My first dog was a springer spaniel called Winston. I was three. My parents moved into my grandparent’s house, the very house my father had been born in, and my mother was pregnant with my little brother. My parents both could not imagine being without a dog so off to the Humane Society they went and found Winston. My mother, being a real dog person, recognized that this abandoned puppy was a pure-bred Springer even if he had no papers and no one had any idea how he got there. Angels that wanted a dog to look after my family I was certain. I still think this.
My father named the dog after Winston Churchill. I had no clue who that was and for a long time I thought my father had named my dog after a cigarette brand. This was the seventies and my father was a writer reduced to writing advertisements and jingles and such so I simply thought maybe my dad had written the jingle “Winston tastes like a cigarette should” and decided that was how the dog got his name.

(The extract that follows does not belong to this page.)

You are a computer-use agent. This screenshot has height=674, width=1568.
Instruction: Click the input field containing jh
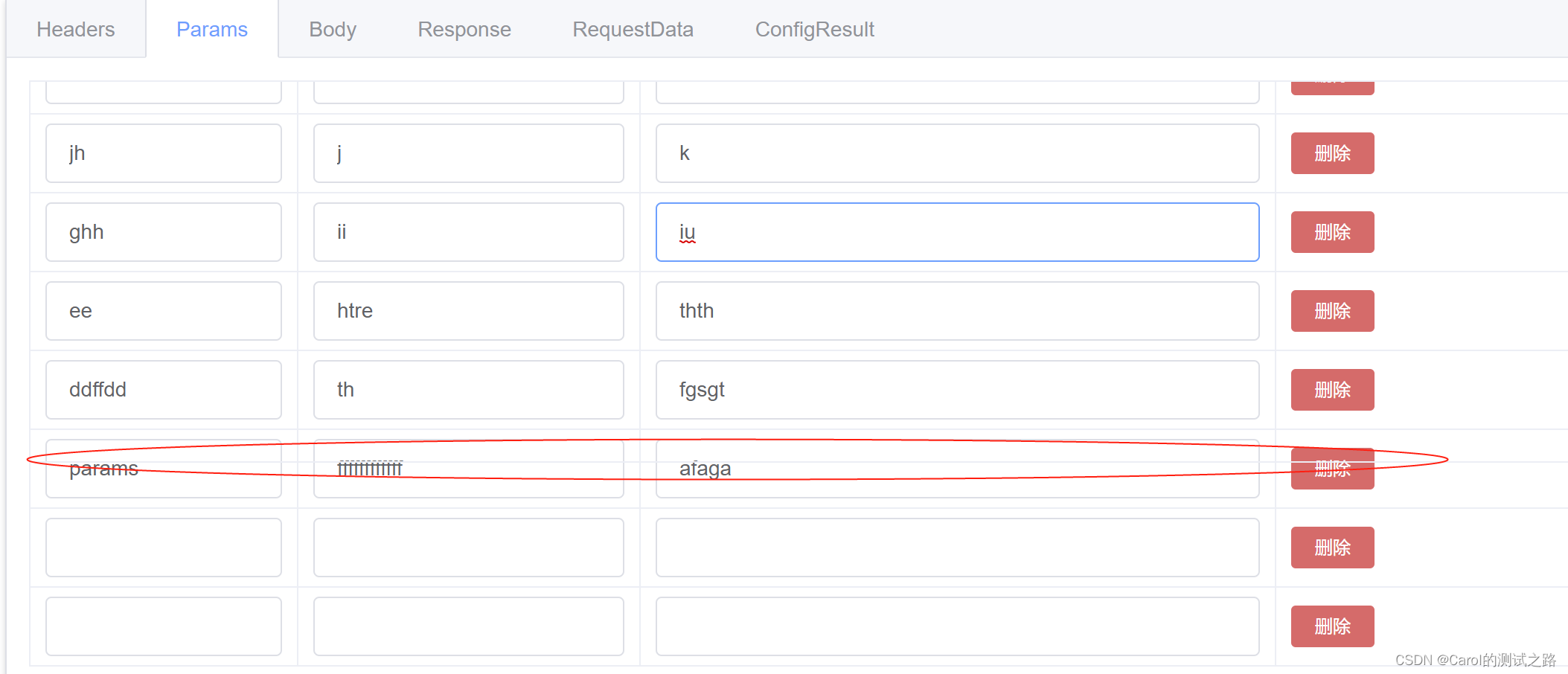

He was a sweet and very loyal dog. It was before leash laws and before the city encroached on our property. Everywhere my brother and I went in our long childhood, so did Winston. Later there was a little mutt called Pooh (after Winnie the Pooh) that tagged along as well. We were forever having to shoo Winston from the local pool. Lake, pool, creek, it did not matter. Winston loved the water so rain, snow, or shine, he enthusiastically followed us out into our hundred-acre wood. He could snatch a duck without the use of a hunter. When he pointed, it was such a beautiful thing. He hunted whether we did or not.

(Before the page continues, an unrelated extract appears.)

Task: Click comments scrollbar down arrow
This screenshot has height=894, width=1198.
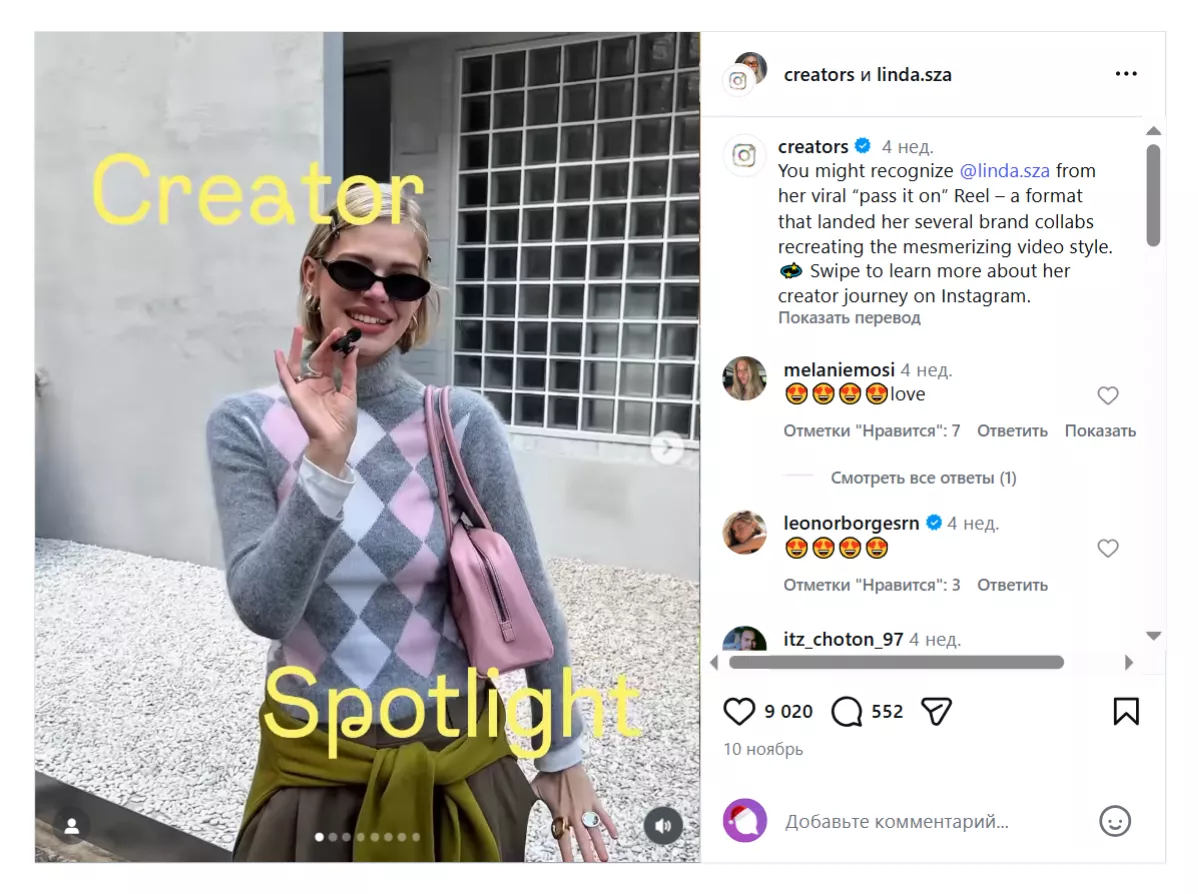Action: [1154, 636]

No one was afraid of Winston, that sweet face, but if something or someone threatened us, he turned warrior. My brother and I were forever fighting over who Winston would sleep with until my parents banished him to the front of the house at bedtime. Winston had learned from the best, so as soon as my parents retired, Winston would sneak into my room. He was my entire childhood.
When I was nine, my maternal grandfather died. I had never seen my mom cry so hard. That is not until Winston passed away when I was a sophomore in high school. My mom wailed as if her heart had broken clean in two when he laid down in our drive way and simply drifted away. Probably chasing ducks in heaven.